A new CRISPR tool can cut out faulty genes and replace them with new ones



Building on the CRISPR gene-editing system, MIT researchers have designed a new tool that can snip out faulty genes and replace them with new ones in a safer and more efficient way.

Using this system, the researchers showed that they could deliver genes of up to 36,000 base pairs of DNA into several types of human cells, as well as into liver cells in mice. The new technology, known as PASTE, could hold promise for treating diseases caused by defective genes with a large number of mutations, such as cystic fibrosis.

It’s a new genetic way to target these really hard-to-treat diseases. We wanted to work toward what gene therapy was supposed to do in its original inception, which is to replace genes, not just correct individual mutations.”

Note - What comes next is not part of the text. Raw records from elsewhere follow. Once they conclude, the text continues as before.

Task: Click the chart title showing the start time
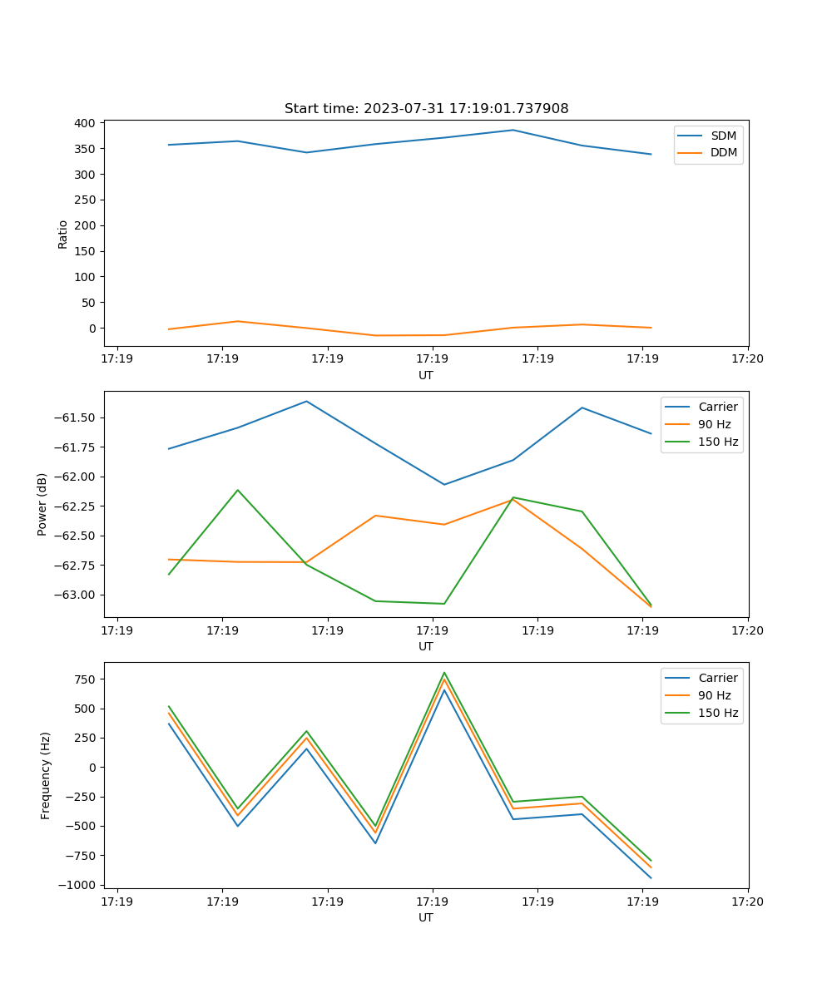[x=426, y=109]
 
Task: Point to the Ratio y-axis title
[x=63, y=234]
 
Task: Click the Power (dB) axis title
[x=42, y=504]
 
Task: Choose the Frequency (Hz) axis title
[x=46, y=775]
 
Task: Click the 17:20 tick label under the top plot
[x=747, y=358]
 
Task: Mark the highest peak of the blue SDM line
[x=513, y=130]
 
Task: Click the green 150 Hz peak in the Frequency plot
[x=444, y=672]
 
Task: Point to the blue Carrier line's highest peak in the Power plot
[x=306, y=401]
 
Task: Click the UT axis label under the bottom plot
[x=426, y=917]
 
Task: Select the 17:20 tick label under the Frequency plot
[x=747, y=901]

Omar Abudayyeh is a McGovern Fellow at MIT’s McGovern Institute for Brain Research

The new tool combines the precise targeting of CRISPR-Cas9, a group of molecules originally derived from bacterial defense systems, with enzymes called complementarities, which viruses use to insert their genetic material into a bacterial genome.

“Just like CRISPR, these integral phrases come from the ongoing battle between bacteria and the viruses that infect them,” says Jonathan Guttenberg, also a colleague of McGovern’s. “It speaks to how we can continue to find an abundance of interesting and useful new tools from these natural systems.”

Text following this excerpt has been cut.